Any batch update, via replace field contents or looping script, might be doing a corresponding batch update of a massive index on a field from a table with that many records. That indexing, could conceivably be the source of your reduced performance here....
so, in a sense it would cause the users to be getting their individual indexes tweaked, causing their machines to crawl. Is that what you are saying?
Is there a solution???
Replace is not safe for an industrial environment and yes it does slow everyone down.
Why is it not safe.
Try this. Using a small table for testing purposes, have 12 users edit 12 different records.
Replace will skip these 12 records since they are locked and you will not know what those 12 records are unless you have a method of discovering this.
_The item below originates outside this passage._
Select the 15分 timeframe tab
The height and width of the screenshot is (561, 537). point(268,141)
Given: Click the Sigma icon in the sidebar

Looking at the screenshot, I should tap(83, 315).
A better method, both for accuaracy and happy users is something like this:
This script loops until every record is update whether or not it is temporarily locked. You may have to go around and close peoples records
Add an updated timestamp field to your table.
set var $$timestamp to current timestamp
Perform find timestamp field not $$timestamp
exit loop if foundcout = 0 etc
go to record first
if record is locked
set timestamp field to $$Timestamp
go to record next exit last
xxxx every 100 records or so pause for 1 second to allow other users some time
After the loop, repeat it to pickup the locked records until there are no records found. Just keep the $timestamp the same.
Is there no way to keep the records updated without running a big script?
Change your design so that this massive update is not needed?
Schedule the process to take place late at night?
Make the changes in smaller increments for shorter periods of time?
Note the question marks. Much depends on why you need to do such a batch update of such massive proportions in the first place..
A better method, both for accuaracy and happy users is something like this:
This script loops until every record is update whether or not it is temporarily locked. You may have to go around and close peoples record
I used to make the same comment until someone else schooled me on how to do this with replace field contents. Fact is that both methods require adding code to check for and handle record locking issues. A looping script can manage the issue one record at a time, with replace field contents, you can manage them as a group after the replace field contents has taken place. Here's how and I freely note that this is not always the best alternative, but much of the time, it works just as well, if not better than the looping script when it comes to handling locks.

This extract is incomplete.